Fetch a single tag from remote repository

I read all the answers, but there is not yet mentioned one syntactic sugar. If you need to fetch only one tag as a tag (to checkout later) you can write, for instance for refs/tags/2.3.18:

git fetch origin tag 2.3.18 --no-tags

This is shortcut for already mentioned:

git fetch origin refs/tags/2.3.18:refs/tags/2.3.18 --no-tags

Of course, you may not use --no-tags if you need other tags (according to the default behavior) or if you already explicitly set --no-tag in the clone command or in tagOpt config option(man git-clone).

git fetch origin tag 2.3.18

git fetch origin refs/tags/1.0.0

This fails because it doesn't write a local reference: it obtains the remote's refs/tags/1.0.0, and any tag object(s), commits, etc., required to go with it; it drops those into FETCH_HEAD (as all git fetch commands always do); and ... that's it. It never creates reference refs/tags/1.0.0 in your repository, even though it got everything it needed to do so.

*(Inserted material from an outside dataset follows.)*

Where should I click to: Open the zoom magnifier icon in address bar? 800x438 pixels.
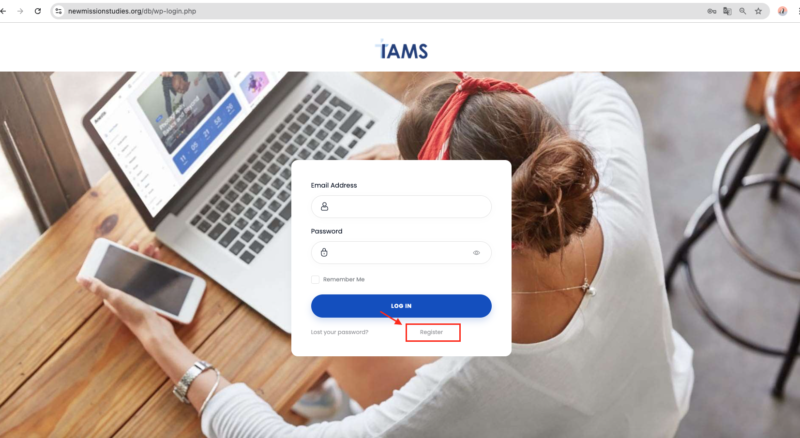point(743,11)
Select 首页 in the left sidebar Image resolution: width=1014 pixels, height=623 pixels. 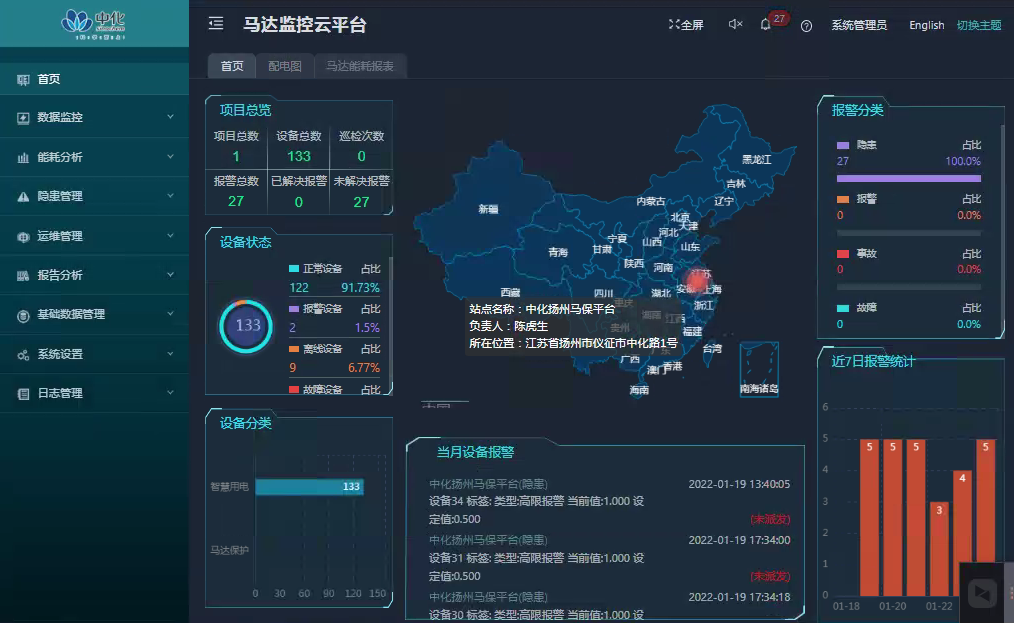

To make it create such a tag if it does not yet exist:

git fetch origin refs/tags/1.0.0:refs/tags/1.0.0

The name on the right of the colon is the name your Git will use in your repository. You could turn this tag into a branch named wacky, for instance, by naming it refs/heads/wacky. (There's no reason to do this. I am describing this just for illustration.)

This is a non-forced fetch, so if you already have a refs/tags/1.0.0, your Git will refuse to update your reference. If you wish to overwrite any existing 1.0.0 tag, use:

git fetch origin +refs/tags/1.0.0:refs/tags/1.0.0

If you wish to fetch all tags, with or without overwriting:

git fetch origin 'refs/tags/*:refs/tags/*'

with or without a leading plus sign. (Note: the quote marks are just to protect the * from your shell. The plus sign may go inside or outside the quotes. In fact, the quotes themselves can go anywhere as long as they surround all asterisks or other shell meta-characters:

refs/tags/'*:refs/tags/*'

or you can use backslashes instead:

refs/tags/\*:refs/tags/\*

In all cases we are just protecting the sensitive asterisk from the shell's "asterisks are tasty, let's eat them" functions.)